Когда кто-нибудь восклицал: «Как чудесно жить в таком месте, где никогда не идет дождь!» – он обычно соглашался. Но, по правде говоря, четыре или пять дождливых дней в году нравятся ему больше всего. Они разбивали монотонность солнечного света; они были похожи на внеочередные выходные, неожиданно свалившиеся с неба. В дождливые дни весь остров замирал. Все смотрели на небо или бегали по округе, подбирая вещи, забытые на дорожке, под окном или на террасе. В дождливые дни Эрхард не водил такси. Когда идет дождь, пассажиров не счесть, но ему жаль напрасно растрачивать хороший дождливый день. Машина стоит у дома, а он сидит под брезентом и пьет «Лумумбу», пока не заканчивается теплое какао в термосе. Потом он заснул. Если в такой день он предпочитал напиться в каком-нибудь отеле, то после снимал там номер. Он знаком с администраторами многих отелей. Войдя в номер, он, не раздеваясь, бросался на постель. После «Лумумбы» у него не бывает похмелья.
Вот чем ему так нравится «Лумумба».
Глава 17
Что-то хлопает. Наверное, крыша на ветру. А может, это гром. Кто-то постучал в дверь.
– Эрхард! – Голос перекрывал сильный, проливной дождь. Гром тоже гремел… и кто-то стучал в дверь. Потом тишина.
Эрхард сбросил одеяло, встал и пошел к двери. Промокнуть он не боялся. Ему нравится чувствовать на коже холодные капли; они уводят его все дальше и дальше от размышлений или сна, в который он провалился. Он узнаёт машину с откидным верхом и фигуру, которая сидит в машине, за запотевшим стеклом. Рауль барабанит в дверь.
– Я знаю, что ты дома! Допивай «Лумумбу» и выходи!
– Диос мио, парень, ты мне весь дом разнесешь!
Рауль повернул дверную ручку и приложил ладонь козырьком ко лбу. Разглядев в темноте Эрхарда, он расхохотался и, весь мокрый, обнял его, от этого Эрхард тоже сделался мокрым.
– Пошли! – сказал Рауль и потянул друга к машине. – Мы едем на маленькую экскурсию.
Эрхард уже привык к таким выходкам Рауля, поэтому нисколько не возражал.
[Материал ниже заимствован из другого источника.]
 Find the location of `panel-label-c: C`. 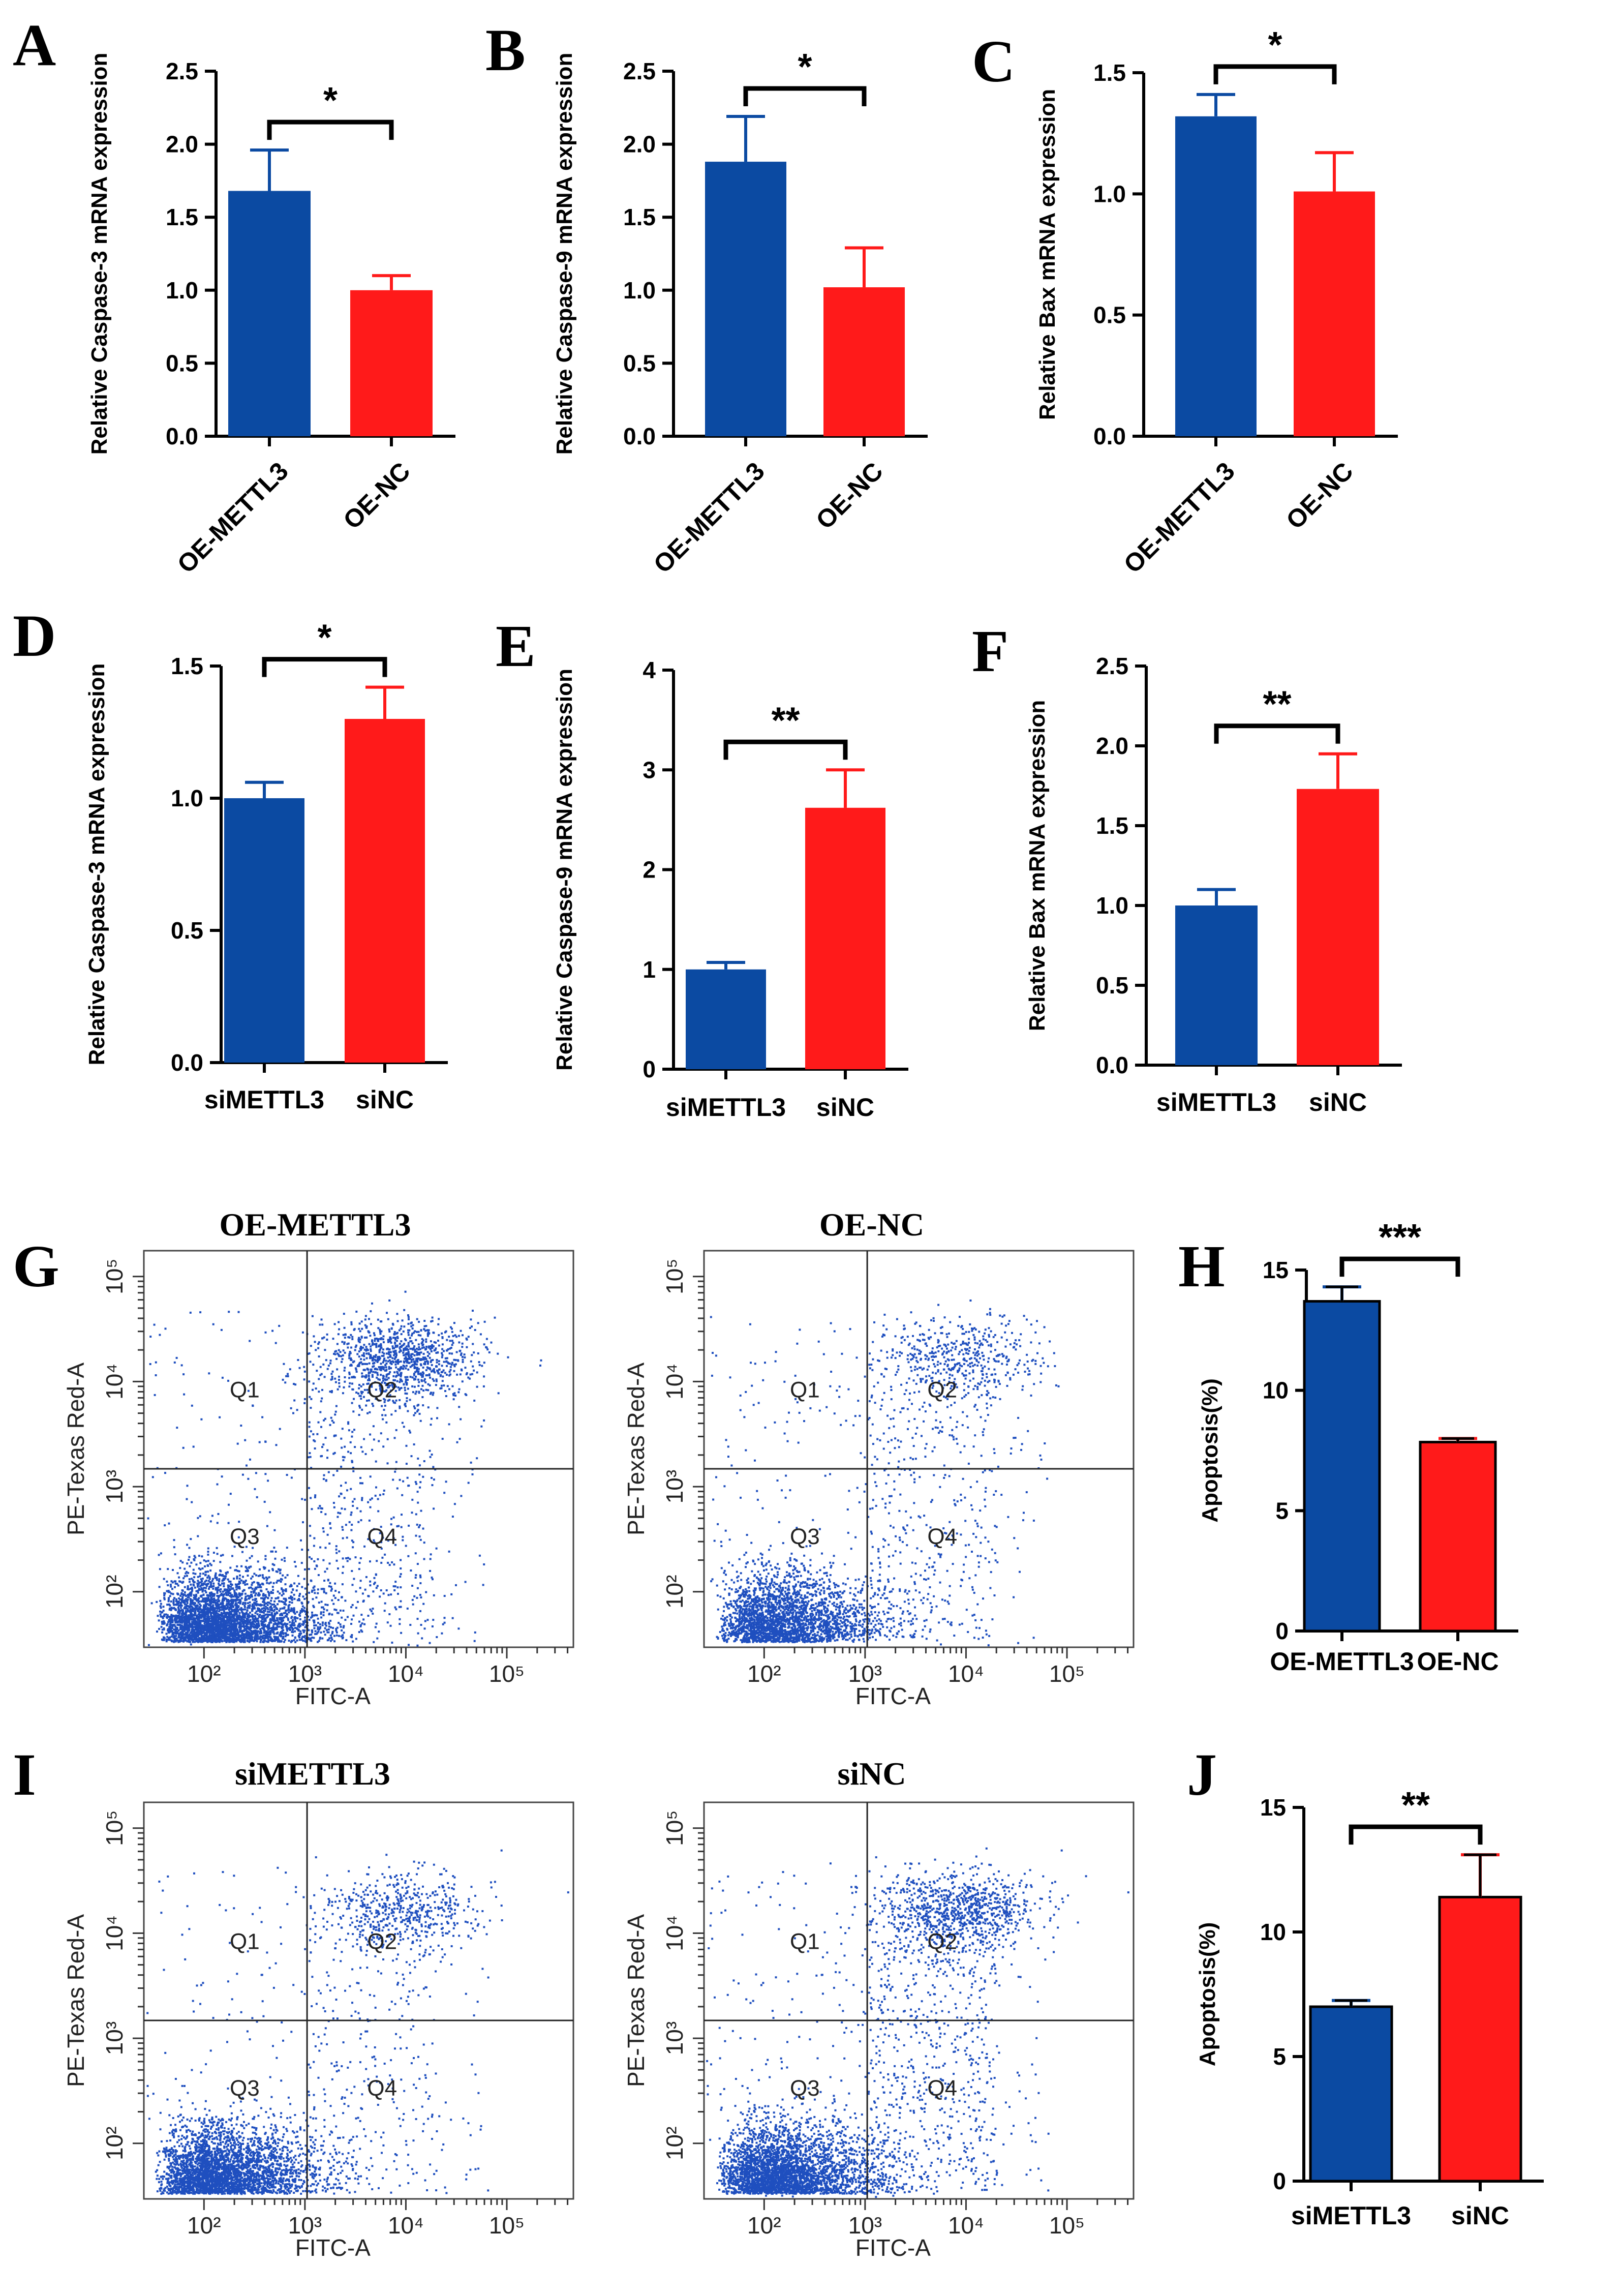

panel-label-c: C is located at coordinates (994, 62).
– Минутку, – сказал он. – Я сейчас. – Он вбежал в дом, схватил стакан с пальцем и отнес его в кладовку. Поставил его на верхнюю полку, между консервными банками и пачками какао. Какое-то время смотрел на палец. Потом клещами вынул его из стакана и осторожно переложил в пакет для заморозки. Завязал пакет тугим узлом. Сверточек удобно поместился в кармане его шортов цвета хаки и не торчал наружу. Никто не догадается, что там.
Беатрис переползла на заднее сиденье, а Эрхарда усадили вперед. Рауль – он такой. Беатрис обняла его сзади, и ее кудряшки щекочут ему шею. От нее всегда пахло по-разному, наверное, она никогда не душится одними и теми же духами. Сегодня от нее пахло ванилью и солью. Рауль задним ходом вывел машину на тропу Алехандро и развернулся, разбрызгивая грязь. В машине гремела музыка. По мнению Эрхарда, это просто грохот, а никакая не музыка.
– Все придумала Би! – прокричал Рауль.
– Я просто сказала, что молнии красивые!
– А потом предложила поехать в Котильо.
– Там их лучше видно.
– Ну а я что говорю?
– Но почему в Котильо? – спросил Эрхард, глядя, как по лобовому стеклу быстро бегают «дворники». – Здесь ведь то же самое!